Successful completion of any study is based on enrollment. An important outcome of a study’s feasibility review is defining—before the study even begins—how subjects will be recruited and retained, as well as how the study will be implemented.
Not only is it essential to have a recruitment plan in place prior to starting a study, but to also re-evaluate that plan at key points during the study (based on study length and projected enrollment rate). Failure to enroll the study’s required sample size is not only problematic to determining whether endpoints are met, but failure to enroll a study could ethically be said to put those enrolled at unnecessary risk, because the proposed endpoint could not be met.
Many recruitment techniques require advance IRB approval:
• Presentations to local groups
• Mail/phone canvasses of caregivers
• Neighborhood network promotion
• Public-site postings
• Print-media notices
• Use of health controls
• Social media postings
After enrollment, successful execution of a study requires vigilant management. General principles of executing a study are comprised of oversight, communications, and organization.

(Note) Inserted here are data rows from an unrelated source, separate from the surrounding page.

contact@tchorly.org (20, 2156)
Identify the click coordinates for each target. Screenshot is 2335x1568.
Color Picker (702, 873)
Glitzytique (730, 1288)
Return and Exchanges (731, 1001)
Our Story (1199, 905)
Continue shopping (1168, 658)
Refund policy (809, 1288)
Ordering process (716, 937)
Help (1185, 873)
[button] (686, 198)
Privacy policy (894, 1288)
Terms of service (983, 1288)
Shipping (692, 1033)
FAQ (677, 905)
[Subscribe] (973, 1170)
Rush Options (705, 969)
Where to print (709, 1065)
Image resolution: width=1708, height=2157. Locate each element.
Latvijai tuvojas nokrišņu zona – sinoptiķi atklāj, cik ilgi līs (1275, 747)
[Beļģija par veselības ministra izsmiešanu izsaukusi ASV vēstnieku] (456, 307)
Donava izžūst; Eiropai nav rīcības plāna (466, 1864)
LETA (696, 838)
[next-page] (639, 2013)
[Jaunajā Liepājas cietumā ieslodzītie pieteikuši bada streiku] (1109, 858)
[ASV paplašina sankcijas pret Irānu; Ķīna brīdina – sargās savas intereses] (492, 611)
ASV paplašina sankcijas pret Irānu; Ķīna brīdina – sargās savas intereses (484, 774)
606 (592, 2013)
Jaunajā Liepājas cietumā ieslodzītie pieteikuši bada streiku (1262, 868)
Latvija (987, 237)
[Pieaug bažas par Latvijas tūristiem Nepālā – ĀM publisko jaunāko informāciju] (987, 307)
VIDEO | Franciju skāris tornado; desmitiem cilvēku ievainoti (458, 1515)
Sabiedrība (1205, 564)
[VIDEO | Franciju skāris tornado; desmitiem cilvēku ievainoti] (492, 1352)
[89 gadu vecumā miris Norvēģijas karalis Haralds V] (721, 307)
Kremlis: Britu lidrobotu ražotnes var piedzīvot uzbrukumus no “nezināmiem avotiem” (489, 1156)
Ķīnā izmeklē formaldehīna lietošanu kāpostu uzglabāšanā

• The principle investigator is designated to oversee the entire study. S/he can delegate responsibility and should do so, to be well-trained and knowledgeable coordinators and, if possible, regulatory and financial staff.
• The research team should be in constant communication from prior to starting a study to it its closure. All team members should be engaged and all can contribute. Frequency of meeting and reviewing study progress can contribute to a study’s success.
• Each research team member should have designated tasks and be responsible for those tasks.
The general categories of tasks involved in research implementation are the following:
• Regulatory (including but not limited to IRB submission and annual review)
• Subject recruitment and retention
• Subject visits with required procedures and assessments
• Regular required reporting
• Management of monitor visits and preparation for potential audits
• Invoicing sponsor(s) and reconciling budgets
The entire scope of study implementation travels through pre-study to closure.